I especially like the acronym "NRDC" -- it has kind of an ecology smell about it somehow, reminds me of something green. Hmmm....

Michael Tobis said...

Maybe this is a half second before it lands...

guthrie said...

It does evoke 19th century English country houses, well, some of them, but only because I've seen a few and that kind of main block with lower arms at either side is an easy look to have.
On the other hand how can havign a single family in there be green?

Michael Tobis said...

Guthrie, that indeed is my main point, but also there is the secondary point that the thing is as ugly as the sin it is. I suppose there may be a few particularly ugly country houses, but it's hard for me to imagine them comparing.

Unfortunately I have the disadvantage of having grown up in an architecturally interesting city and having spent most of my adulthood in another. (Specifically, Montreal and Chicago.) I've noticed that ugly buildings don't seem to hurt other people's eyes as much as they do mine.

guthrie said...

I grew up in Edinburgh, with fewer 'interesting' but lots of older buildings and I don't find it ugly. Odd, but not ugly, I wouldn't deisgn or live in it myself. Beauty in the eye of the beholder and all that.

John Mashey said...

1) I say this with mixed feelings, but on balance, this general idea is probably more good than bad, although:

a) This particular instance is certainly ugly-looking to me, but that may be taste. I've long been of the Frank Lloyd Wright "blend with the environment" school, and my town's incorporation goal was to make the built-environment subsidiary to the natural environment. That thing would never be allowed here, but of course, this is CA and that's NY, and house styles differ, as does climate. Also, we have different rules here, althou8gh we're not yet up to the UK in terms of requiring energy ratings for house sales.

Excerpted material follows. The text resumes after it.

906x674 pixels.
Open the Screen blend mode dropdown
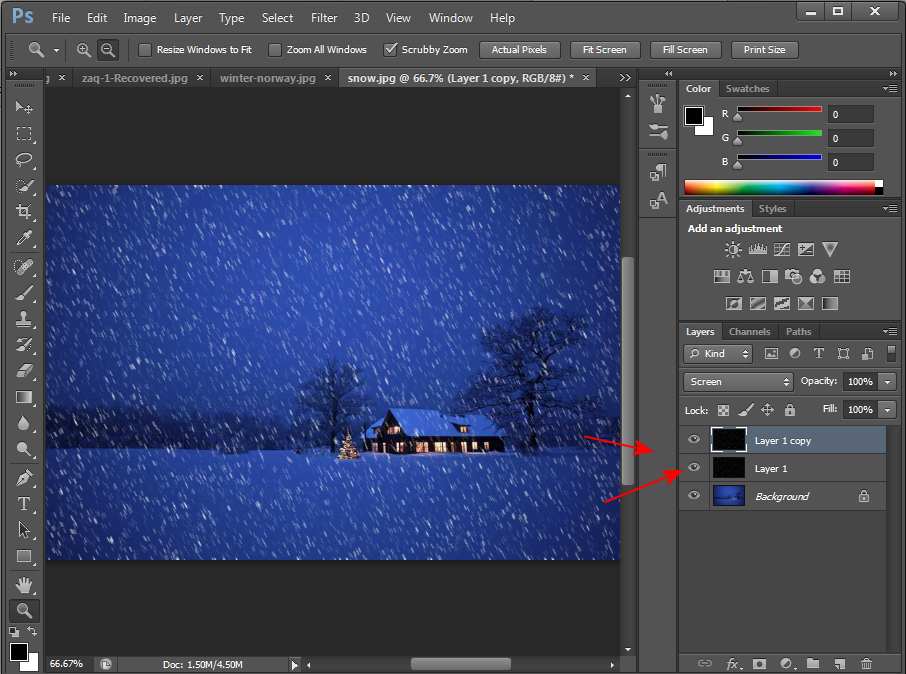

Our town center has already hosted talks by Amory Lovins & James Hansen, and it's going for ~LEED-Platinum certification, hopefully by Fall.

One *can* build beautiful homes that are energy-efficient (FLW's Usonians were actually not bad for their time, with overhanging roofs, heat masses, etc.)

b) This is done by a developer, presumably hoping to help sell them. Developers who want to build big homes will probably build them somewhere, so I'd rather they at least be thinking about energy/sq ft than not. It is not possible for me to tell from the press release whether or not these folks are really serious.

c) They seem to be going only for LEED basic certification, which isn't that aggressive, but is better than nothing.

2) By contrast, if you want to see people I *know* are serious:
Paul Holland and Linda Yates are building an aggressive, LEED-Platinum Net-Zero house, here in town. Their house is pretty typical in size for the part of town they're in (not small). The detailed motivations and many design details are described here, hosted by Rocky Mountain Institute.

3) Now, why might all this [big "green" homes] be more good than bad?

a) (minor reason) If someone is going to build an expensive house, I'd much rather they go for LEED-certification than compete in some of the other ways that people do. Of course, more modest Zero Energy Homes, by folks like Clarum are way more important in the long run.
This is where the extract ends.